The VPI holds an annual two-day plenary meeting to discuss progress and issues in the implementation of the VPs and to agree on collective priorities for the Initiative in the following year.

==Supporting activities and guidance==

Supporting documentation produced by the VPI for the VPs includes definitions of role and responsibilities of participating companies, governments, and non-governmental organizations.

Member organizations have also collaborated to produce guidance documents to assist companies and civil society organizations in working with the VPs.
- In 2008 International Alert, with financial support from the U.K. and Canadian governments, developed a guide titled "Voluntary Principles on Security and Human Rights: Performance Indicators".
- In 2012 a guide to the implementation of the VPs was launched by the International Finance Corporation (IFC), the International Council on Mining and Metals (ICMM), the global oil and gas industry association for environmental and social issues (IPECA), and the International Red Cross
- In 2015 the Global Compact Network Canada launched a "Guidance Document on the Assurance of the Voluntary Principles (VPs) on Security and Human Rights" to assist companies in assessing their degree of implementation of the VPs.

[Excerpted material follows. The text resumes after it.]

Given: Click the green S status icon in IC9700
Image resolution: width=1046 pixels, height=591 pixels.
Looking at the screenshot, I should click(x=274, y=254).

Member countries also make efforts to encourage companies operating internationally to adhere to the VPs. The Canadian government includes the VPs in its framework "Doing Business the Canadian Way: A Strategy to Advance Corporate Social Responsibility in Canada’s Extractive Sector Abroad". The Swiss government describes its efforts as both raising awareness of the VPs among mining companies based in Switzerland, and also engaging with host governments in resource rich countries to persuade those governments to join the initiative and also to promote dialogue between host governments, companies and civil society - particularly in Peru and the Democratic Republic of the Congo.